*** Begin section ***

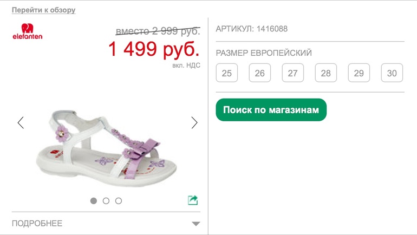Click the АРТИКУЛ: 1416088 text
The width and height of the screenshot is (417, 235).
[x=252, y=29]
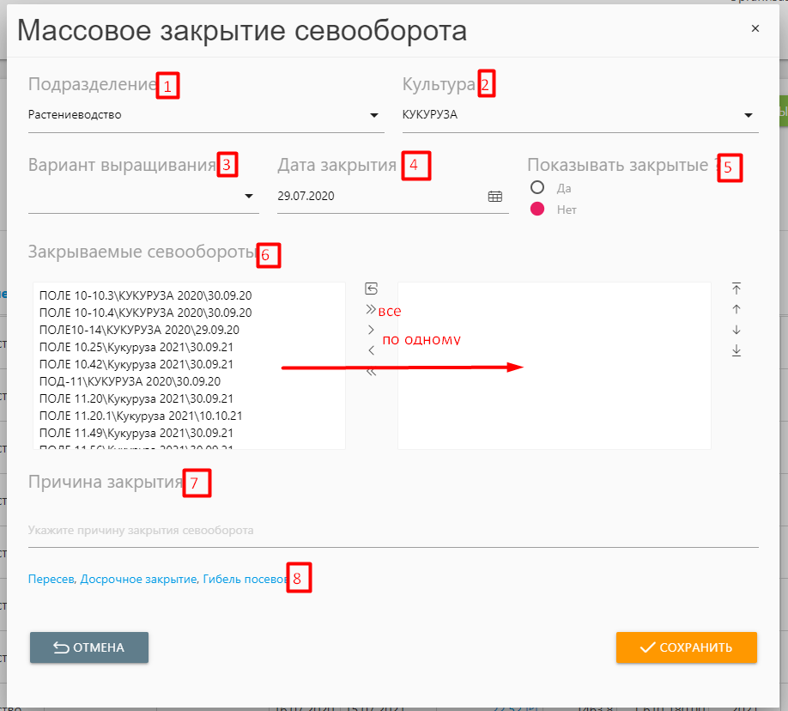Click the Досрочное закрытие reason link
Image resolution: width=788 pixels, height=711 pixels.
138,580
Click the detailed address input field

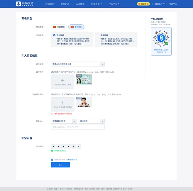point(78,127)
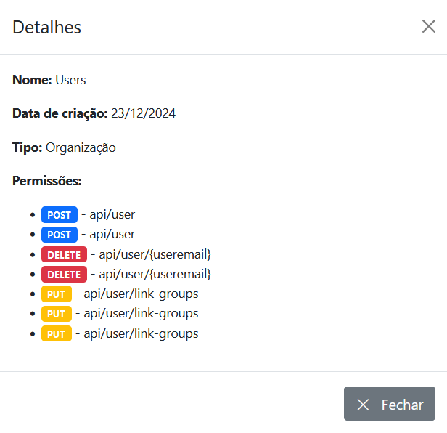Click the first yellow PUT badge

(x=57, y=294)
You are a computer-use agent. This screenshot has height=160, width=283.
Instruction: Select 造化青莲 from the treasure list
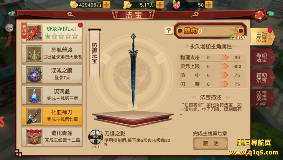[52, 137]
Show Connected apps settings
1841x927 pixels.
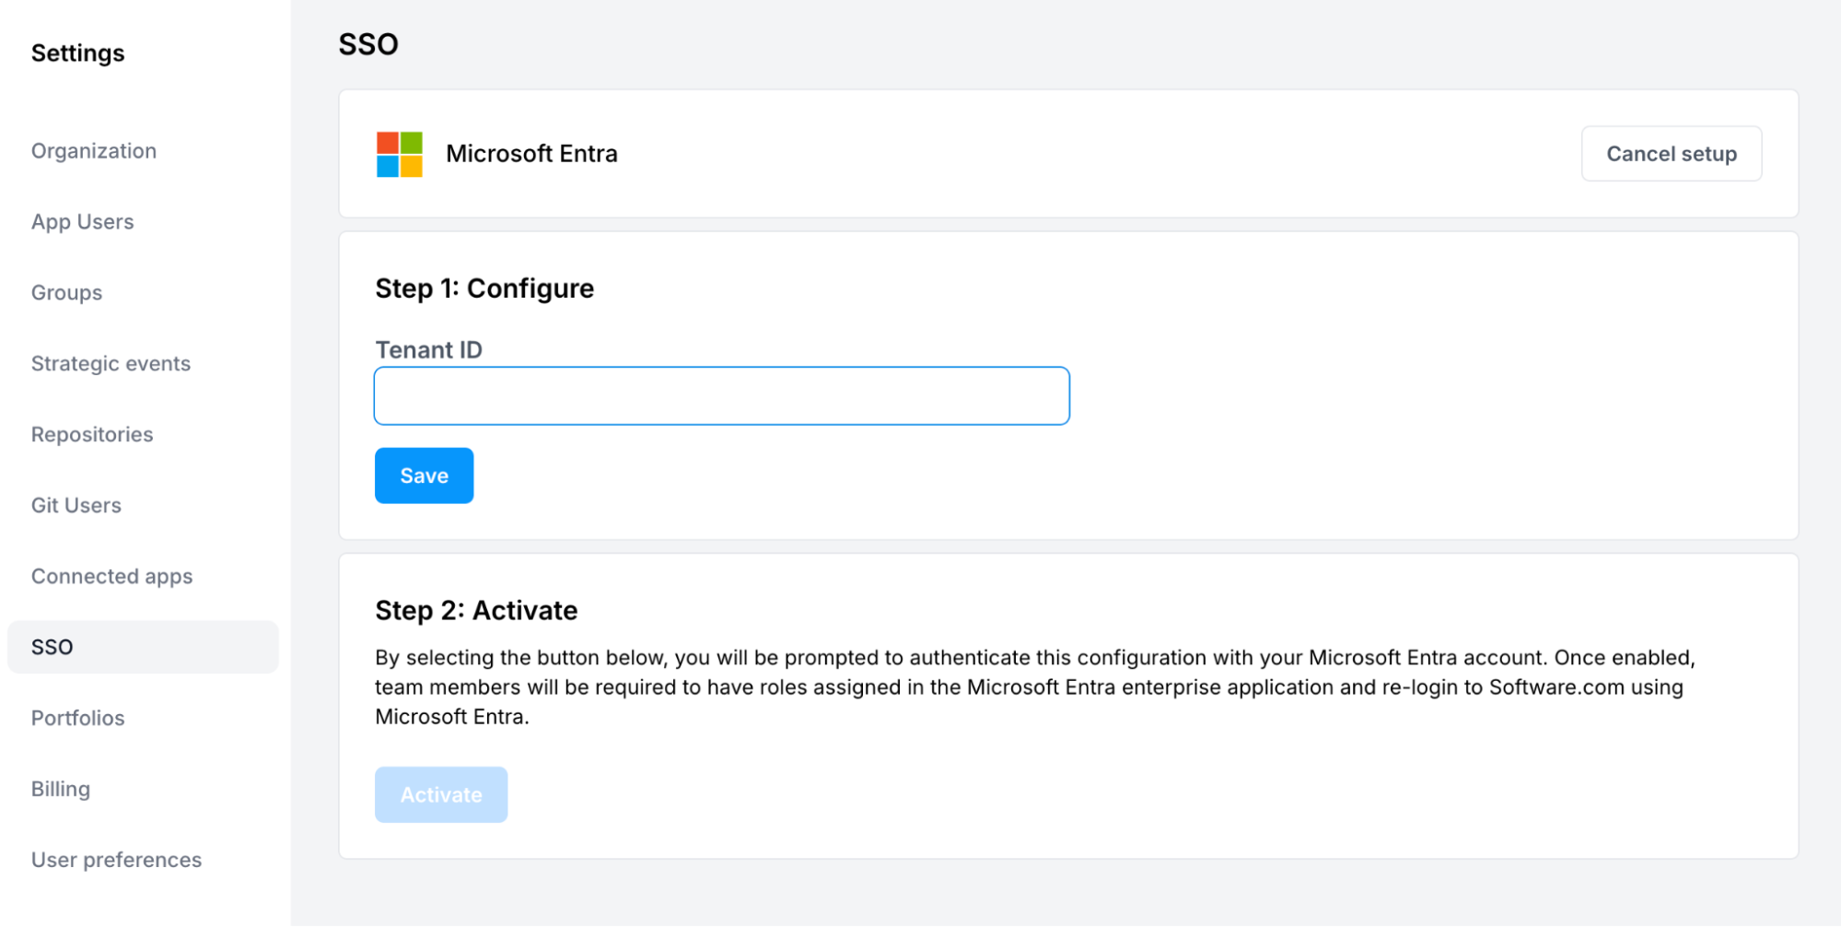pos(111,577)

*** End section ***

**Aim of the task**
Leave every picture out and set down exactly the lines running from the one with "Click the detailed address input field" to the last line of the material above.

**Answer box**
Click the detailed address input field

point(78,127)
Click the first yellow PUT badge

(x=57, y=294)
You are a computer-use agent. This screenshot has height=160, width=283.
Instruction: Select 造化青莲 from the treasure list
[52, 137]
Show Connected apps settings
1841x927 pixels.
pos(111,577)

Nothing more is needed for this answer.